HbH, hemoglobin H; HbF, fetal hemoglobin; SEA, South East Asian.
Of 105 cases referred to our department, 17 (16.19%) showed the presence of HbH band in hemoglobin electrophoresis. Screening for the two most common α-globin deletions by multiplex polymerase chain reaction revealed a homozygous rightward pattern (-α3.7/-α3.7) in three persons and homozygous leftward deletion (-α4.2/-α4.2) in one person. Five appeared as compound heterozygote (-α3.7/-α4.2) and one was reported to show the presence of (-3.7α/- -SEA) mutation. The other seven cases did not show the common α mutations. Number 12 was prior identified as a β-thalassemia carrier in hemoglobin electrophoresis along with HbH. The β-thalassemia mutation was identified as IVS 1-5 (G→C) by the amplified refractory mutation system (ARMS) method.
Discussion
To investigate the current prevalence of HbH disease in the Bengali population of West Bengal, we studied 105 cases who had unexplained anemia. The age group of the studied population ranged from 1 to 77 years and 90 of them had low hemoglobin levels (<11 g/dL). Of these patients, HbH disease was documented in 17 persons (16.19%) by hemoglobin electrophoresis. Most of them seemed to be clinically asymptomatic. Screening of the two most common deletion mutations on the α-globin gene (-α3.7 and -α4.2) showed a high prevalence among the diagnosed persons as 10 of 17 cases showed homozygous leftward deletions (-α4.2/-α4.2), homozygous rightward (-α3.7/-α3.7), and double heterozygote states (-α4.2/-α3.7).

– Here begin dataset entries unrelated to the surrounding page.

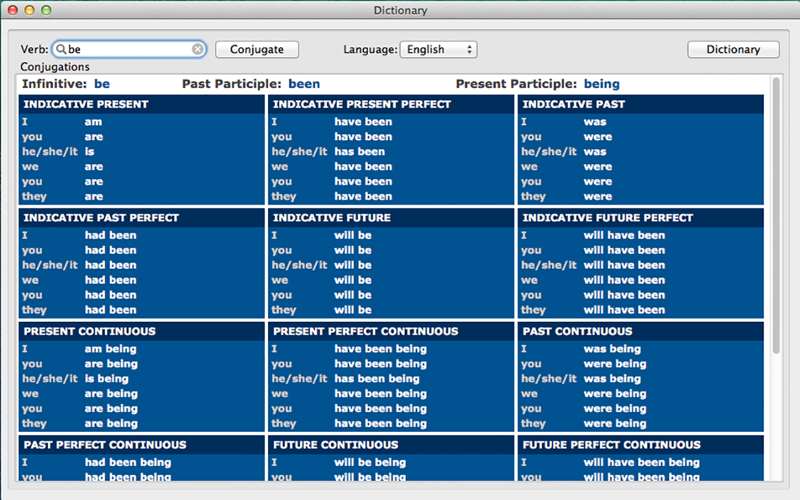The height and width of the screenshot is (500, 800).
Task: Click the infinitive word 'be'
Action: [x=102, y=84]
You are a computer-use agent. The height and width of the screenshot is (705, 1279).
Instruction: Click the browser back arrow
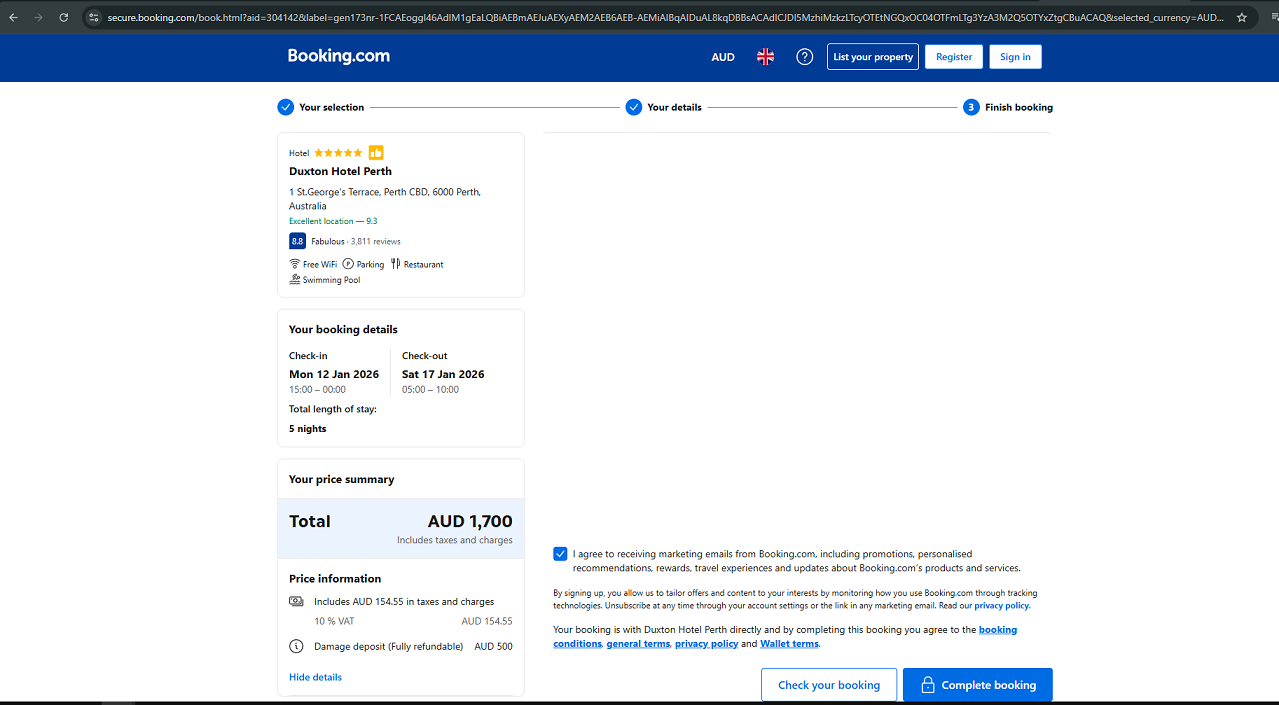click(14, 17)
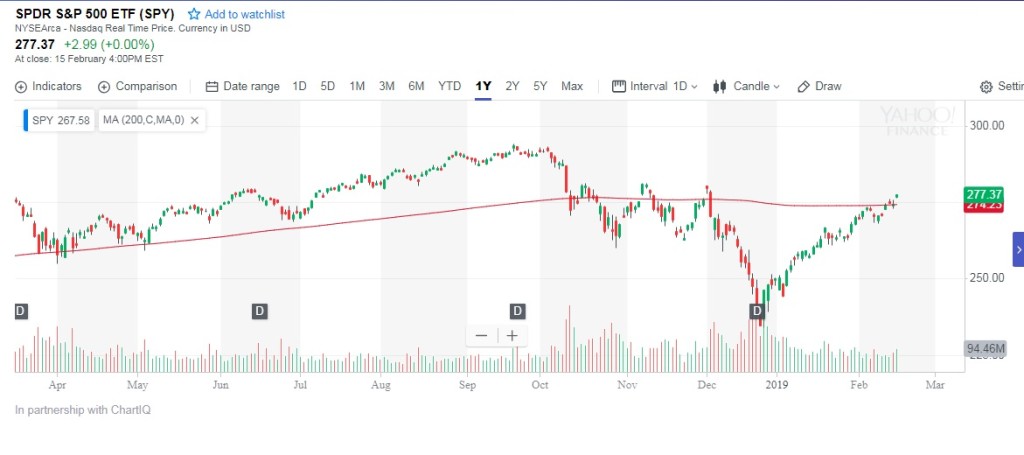
Task: Expand the blue side panel arrow
Action: point(1018,249)
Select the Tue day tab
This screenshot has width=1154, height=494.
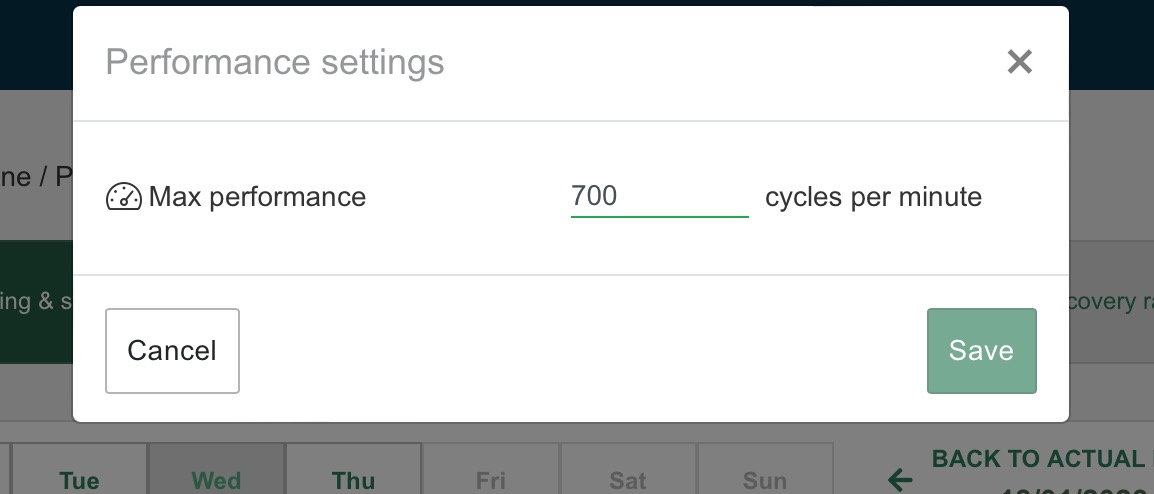click(x=79, y=469)
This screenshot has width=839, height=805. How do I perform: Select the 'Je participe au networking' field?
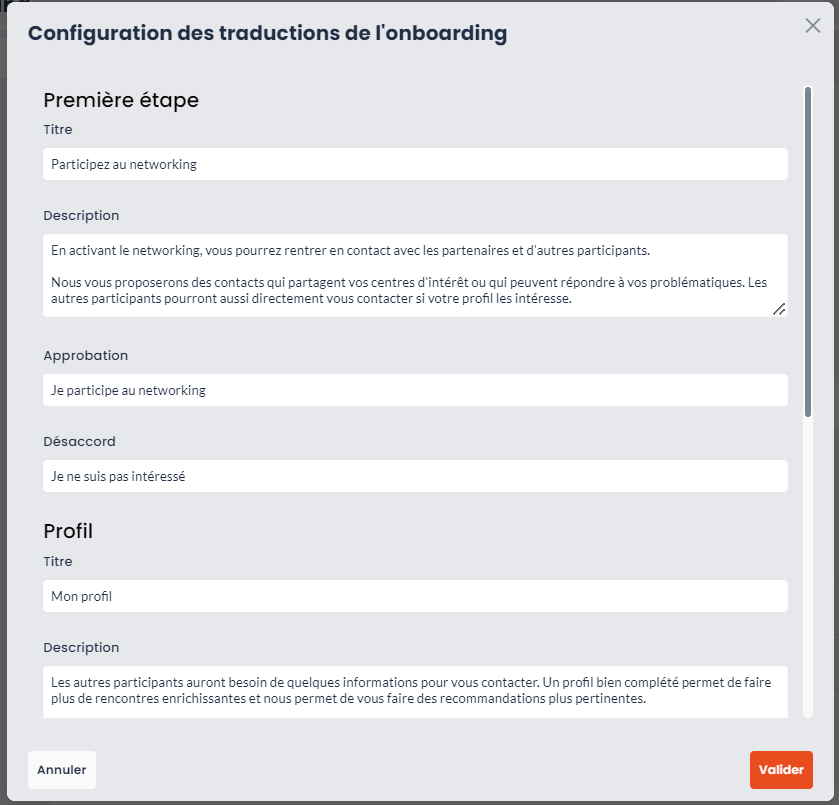click(x=415, y=390)
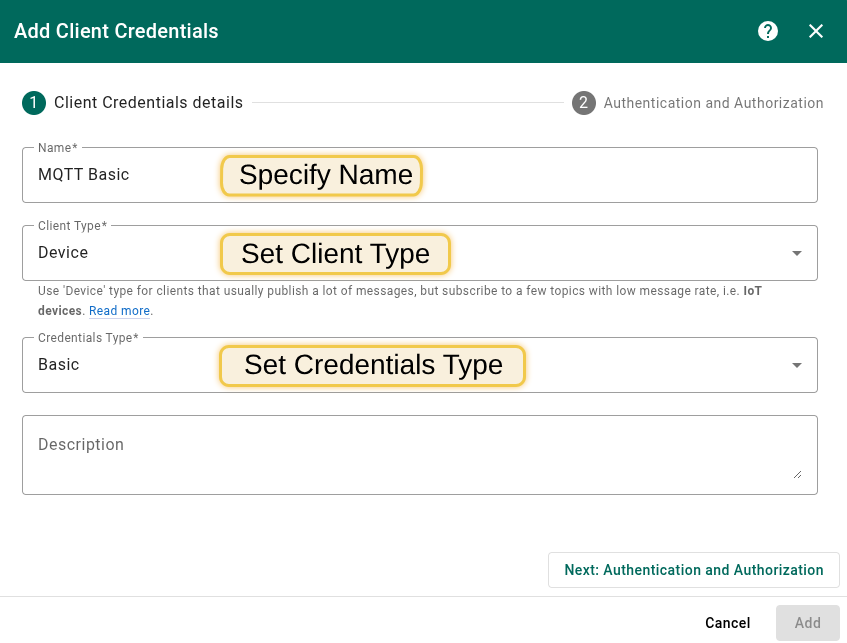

One patient of the 17 cases was Chinese in origin. A (- -SEA) mutation study revealed the presence of this mutation in him along with -α3.7 in heterozygous state. Because the (- -SEA) mutation is not common among Bengali, this mutation study had not been carried out in them. Number 12 showed the presence of IVS 1-5 (G→C) β-thalassemia mutation, whereas the common α deletion was absent.
The seven cases that showed the absence of the two deletional mutations should be investigated further for the presence of other deletional/nondeletional mutation. In this study, we screened for mainly two common α-thalassemia deletion mutations. But, a third mutation in HbH disease should be taken into consideration for future study.
As α-thalassemia is asymptomatic in origin, its diagnosis is very difficult. α-Thalassemia carriers with one or two deletions on the α-globin gene can lead a life of a normal individual, but if this is ignored, the future consequences of this genetic disease could be fatal. Social awareness, genetic testing and counseling, and screening among the newborn should be mandatory for the eradication of this disease.
Footnotes
Acknowledgments
The authors are grateful to late Prof. Geeta Talukdar for her immense support and guidance and to the secretary of Vivekananda Institute of Medical Sciences, Rama Krishna Mission Seva Pratisthan, for providing all facilities to carry out this work.
Disclosure Statement
No competing financial interests exist.